Roberto Stuckert Filho/PR
Dilma na sexta 17, na Universidade Federal de Pernambuco |
A história costuma ser irônica. Mais uma prova disso é que,
duramente criticada inclusive por seus pares de PT, Dilma Rousseff pode ser a
via pela qual o próprio PT pode vir a se recuperar como partido, pelo menos em
parte. Com toda a crise que levou o Brasil a uma das fases mais obscuras de sua
história, Dilma tem protagonizado nas últimas semanas um fenômeno extremamente
interessante: sua popularidade cresce a olhos vistos. Mais do que isso: ela
está superando a popularidade que poucos
(ou ninguém) esperavam que poderia ter.
Dilma merece algumas das críticas já conhecidas, como o
caráter centralizador de seus governos e a mediocridade de seus ministros, com
algumas exceções, assim como ter entregado alguns de seus ministérios a próceres
da direita - e Gilberto Kassab é o mais acabado exemplo.

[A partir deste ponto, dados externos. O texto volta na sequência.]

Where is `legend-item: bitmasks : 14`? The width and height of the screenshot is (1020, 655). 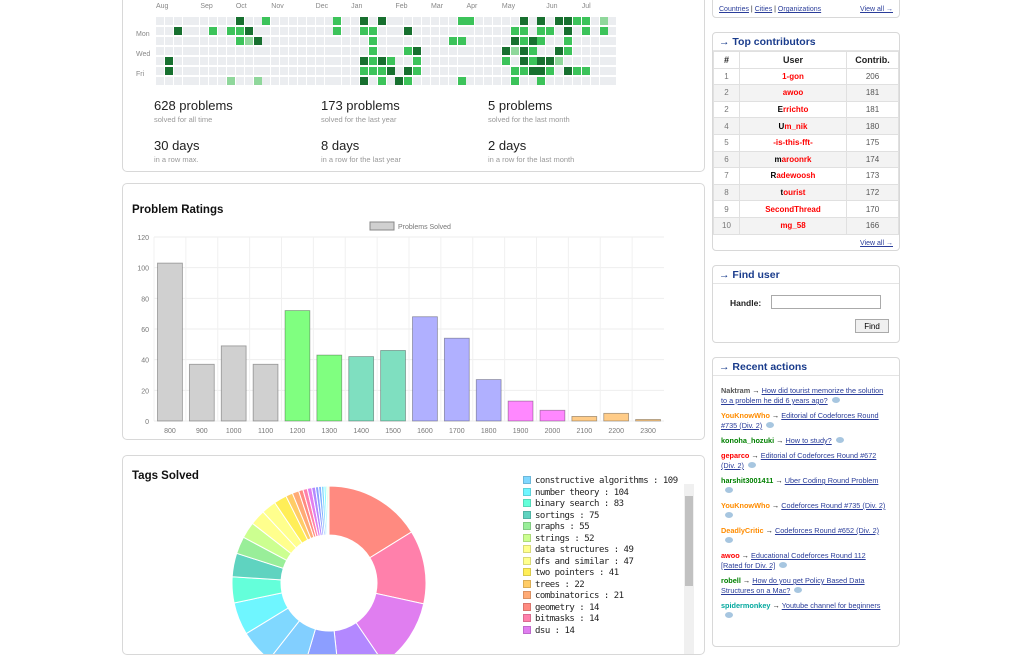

Mas tenho visto de
maneira diferente a crítica sobre sua incapacidade de "fazer
política", que, se é procedente até certo ponto, deve ser relativizada. Seria
incompetência "não saber negociar" com uma geração de políticos e um
Congresso que são a própria materialização da corrupção e do ideário da
direita?
A própria Dilma questionou essa crítica, que se faz a ela
diuturnamente (e que eu mesmo já fiz), na entrevista a Luis Nassif na
segunda-feira 13 (leia aqui). “Atribuía-se a mim (o problema de) não querer negociar. Mas
não tem negociação possível com certo tipo de prática”, disse, em referência a
Eduardo Cunha e seu bando.
Esse "problema" ou "defeito" de Dilma é,
antes, uma virtude.
Minha imaginação me leva, conduzido por Platão, a uma
situação. Imaginemos que o Brasil fosse hoje um país que, com todas as suas
características (a diversidade principalmente), estivesse no patamar de uma
nação desenvolvida e politicamente respeitada, na qual as oligarquias espúrias tivessem
sido reduzidas a sombras da história e não mais influenciassem a vida do país.
Nessa hipótese platônica, governando um país que tivesse
superado sua triste vocação a colônia, Dilma Rousseff seria uma presidente e líder
sofisticada. Que poderia sofrer derrotas e conquistar vitórias políticas, mas
não precisaria se submeter à canalha politicagem brasileira. Sem precisar
"negociar" com chefes de gangs, Dilma apenas governaria.
Embora acusada de ser uma tecnocrata, ela poderia tocar seus projetos para o pré-sal, por exemplo, o
maior tesouro da indústria do petróleo descoberto neste século, e um dos
principais motivos do golpe que, como se sabe, tem a mão do imperialismo (leia aqui).
Digo que o pré-sal é um dos principais motivos do golpe porque não é o único: nossa
água é outro.
Por falar em império, lembremos Barack Obama, para fazer uma
comparação. O presidente dos Estados Unidos teve muitas dificuldades a partir
de novembro de 2014, quando passou a ter minoria no Congresso. Mas a democracia
norte-americana é estável e Obama não ter maioria não
significa golpe. Muito longe disso. No Brasil, afrontar o mercado financeiro (como Dilma fez ao
rebaixar a taxa de juros Selic entre 2012 e 2013) e se recusar a negociar com
bandidos no Congresso foram gasolina no fogo do golpismo.
Por incrível que pareça, Dilma já é um passo à frente do
petismo lulista. Com todos os seus erros, ela tem incendiado uma militância até
outro dia adormecida, o que parecia absurdo um ano atrás, quando era
considerada traidora do programa de governo com o qual se elegeu, e graças à
militância do movimento social que, diga-se, deu um caráter muito além do PT a sua eleição.
Acho importante lembrar que, no contexto do apodrecido
presidencialismo de coalizão brasileiro, se Dilma é responsabilizada por ser politicamente
incompetente, não foi ela, mas Lula, quem fechou acordo com o PMDB de Temer e
Sarney.
Não foi certamente à toa que o físico Rogério Cezar de
Cerqueira Leite, um mestre insuspeito, em artigo publicado na Folha ontem, 17,
comparou Dilma Rousseff a Joana d'Arc (leia aqui).